Nouvelle inédite :
Violette
Il pensa qu'il fallait s'arrêter un moment, lorsqu'il la remarqua dans ce parc, au milieu des fleurs de toutes sortes, de toutes couleurs, adulant le regard curieux et inassouvi des promeneurs, venant de loin, pour un petit coin de verdure au milieu de nulle-part.
Il se posait beaucoup de questions, tentant d'en trouver des réponses aussi cartésiennes que possible. Tout en s'éloignant du parc, il résolut de marcher à pied jusqu'à chez lui.
Quelques mètres plus loin, il eut comme une brève sensation d'une envie lui traversant l'esprit et s'emparant de tout son corps, fort chétif, à cause de son âge : il pouvait sans aucun doute s'arrêter. Il en était tout près.

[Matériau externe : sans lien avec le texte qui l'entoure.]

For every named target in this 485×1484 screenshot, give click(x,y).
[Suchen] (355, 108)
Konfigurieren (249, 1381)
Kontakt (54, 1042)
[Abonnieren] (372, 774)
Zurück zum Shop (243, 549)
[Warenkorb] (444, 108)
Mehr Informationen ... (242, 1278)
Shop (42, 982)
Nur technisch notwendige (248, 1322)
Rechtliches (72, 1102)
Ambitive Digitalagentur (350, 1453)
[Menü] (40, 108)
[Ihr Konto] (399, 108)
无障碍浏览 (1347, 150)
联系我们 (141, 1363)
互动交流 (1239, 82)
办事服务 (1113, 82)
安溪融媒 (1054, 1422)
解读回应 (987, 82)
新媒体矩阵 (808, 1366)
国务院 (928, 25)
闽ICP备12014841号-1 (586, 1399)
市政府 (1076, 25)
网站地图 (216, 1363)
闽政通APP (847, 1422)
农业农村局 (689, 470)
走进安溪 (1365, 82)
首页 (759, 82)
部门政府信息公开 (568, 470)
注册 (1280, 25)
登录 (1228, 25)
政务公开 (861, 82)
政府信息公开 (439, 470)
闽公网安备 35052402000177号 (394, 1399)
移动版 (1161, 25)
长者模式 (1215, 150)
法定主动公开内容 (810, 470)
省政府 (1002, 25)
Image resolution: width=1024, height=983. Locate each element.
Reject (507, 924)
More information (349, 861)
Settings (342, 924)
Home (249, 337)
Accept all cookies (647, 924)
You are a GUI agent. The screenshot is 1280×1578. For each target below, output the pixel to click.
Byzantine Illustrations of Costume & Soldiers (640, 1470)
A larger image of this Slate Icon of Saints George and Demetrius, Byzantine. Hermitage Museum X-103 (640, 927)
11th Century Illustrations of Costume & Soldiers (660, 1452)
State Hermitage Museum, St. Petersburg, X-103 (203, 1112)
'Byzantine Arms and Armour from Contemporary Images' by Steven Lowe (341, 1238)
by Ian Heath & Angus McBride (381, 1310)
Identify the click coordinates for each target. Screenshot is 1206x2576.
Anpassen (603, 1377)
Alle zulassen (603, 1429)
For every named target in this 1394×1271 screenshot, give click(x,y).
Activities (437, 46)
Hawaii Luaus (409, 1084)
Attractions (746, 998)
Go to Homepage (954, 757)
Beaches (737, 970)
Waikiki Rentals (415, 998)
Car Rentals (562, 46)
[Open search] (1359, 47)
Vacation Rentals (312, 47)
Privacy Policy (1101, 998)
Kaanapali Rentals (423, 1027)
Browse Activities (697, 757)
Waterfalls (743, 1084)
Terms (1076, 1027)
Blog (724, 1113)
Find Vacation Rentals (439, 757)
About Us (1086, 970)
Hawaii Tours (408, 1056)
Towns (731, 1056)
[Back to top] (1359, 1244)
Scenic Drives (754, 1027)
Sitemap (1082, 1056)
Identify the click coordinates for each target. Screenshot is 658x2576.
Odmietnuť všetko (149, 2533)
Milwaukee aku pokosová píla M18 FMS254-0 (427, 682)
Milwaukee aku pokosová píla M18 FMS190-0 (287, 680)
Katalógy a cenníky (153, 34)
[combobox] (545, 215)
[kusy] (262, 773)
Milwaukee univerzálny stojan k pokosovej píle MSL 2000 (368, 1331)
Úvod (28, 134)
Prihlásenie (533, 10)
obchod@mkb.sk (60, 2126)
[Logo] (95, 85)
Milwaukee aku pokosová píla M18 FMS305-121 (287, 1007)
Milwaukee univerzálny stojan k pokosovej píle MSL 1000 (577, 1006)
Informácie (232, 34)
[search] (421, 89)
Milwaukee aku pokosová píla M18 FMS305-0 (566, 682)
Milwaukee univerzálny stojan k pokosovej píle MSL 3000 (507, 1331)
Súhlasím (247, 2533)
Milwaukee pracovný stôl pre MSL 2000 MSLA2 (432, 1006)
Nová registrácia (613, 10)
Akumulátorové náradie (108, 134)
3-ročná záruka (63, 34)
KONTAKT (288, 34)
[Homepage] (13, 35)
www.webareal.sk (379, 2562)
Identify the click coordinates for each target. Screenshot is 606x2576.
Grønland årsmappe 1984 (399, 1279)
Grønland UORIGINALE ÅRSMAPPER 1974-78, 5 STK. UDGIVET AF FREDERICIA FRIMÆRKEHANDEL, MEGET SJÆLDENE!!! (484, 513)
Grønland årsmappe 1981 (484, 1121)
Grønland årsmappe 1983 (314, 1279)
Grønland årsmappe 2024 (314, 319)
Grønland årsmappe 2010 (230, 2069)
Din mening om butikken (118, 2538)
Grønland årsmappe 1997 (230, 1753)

Elle le fascinait. Une lumière émanait d'elle. En un instant, des idées foisonnèrent en sa tête de vieux. Cependant, il ne se plia que devant une idée : lui, il n'est plus jeune. Il a fait l'âge. Il ne va pas s'amuser à revenir en arrière. Ses soixante dix bougies ne lui pardonneront jamAghzaf
geste de précipitation plutôt puéril !
Voilà pourquoi il se précipita de ses lourds pas nonchalants et hésitants, en cette après-midi de dimanche, vers la sortie du parc archi plein de visiteurs : des familles entières, des jeunes couples, des jeunes amoureux entamant leur rêve d'un avenir conjugal par des promesses, des rêves éveillés en roses, toujours des rêves,... Des enfants criards, espiègles, sautant de partout, riant de tout et de rien, dans une liberté quasi totale, mais qui leur est certainement légitime, à leur âge !
Quant à lui, il s'arrêta de marcher, s'assit lourdement sur un banc coloré, sur le bas côté d'une allée infinie. Il réfléchit et pensa qu'il devait revenir sur ses pas au parc.
" Mais pourquoi faire, vieux Schnock ? Non, ce n'est pas sérieux, à ton âge, tomber amoureux, maintenant ? Et que feras-tu avec elle ? Outre la différence de l'âge, il y a la société qui juge et ne pardonne pas. Elle peut excuser l'égarement d'un enfant, la désinvolture des jeunes et leur insouciance, mais jamais les envies sordides des vieux, comme lui, qui doivent être sages et le rester jusqu'à la fin de leurs jours !".
" Mais j'ai besoin d'elle, moi, ne serait-ce que pour un instant, volé au temps qui court. Je la sentirai mienne, rien que pour moi, toute sa beauté, toutes ses senteurs, rien que pour moi !"
Décidé et très convaincu, il revint au parc d'où les visiteurs commençaient à sortir lentement, comme si quelque chose les retenaient là, Ça devait être dix-neuf heures tapante.
" Ah, c'est bien le moment ou jamais ! "Se dit-il.
Il s'approcha d'un vieux marronnier et à ses pieds, la Violette était bien là, régnant sur une parcelle de gazon. Elle semblait le toiser, le narguer et même le défier. C'est pourquoi, le vieillard se pencha d'un seul trait, tel un faucon saisissant sa proie et arracha la fleur dont il tomba amoureux, en se disant :
" Ah ! Te voilà, toi. À nous deux, maintenant. Tu es mienne, rien qu'à moi, tout seul ! Quelle couleur ! Quelles senteurs ! Pourquoi ne pas tomber amoureux de cette splendeur sublime ? Mon Dieu, toi le créateur, tu aimes la beauté. Et moi, donc ?"
Abdelmalek Aghzaf FÈS, le 27/04/2014.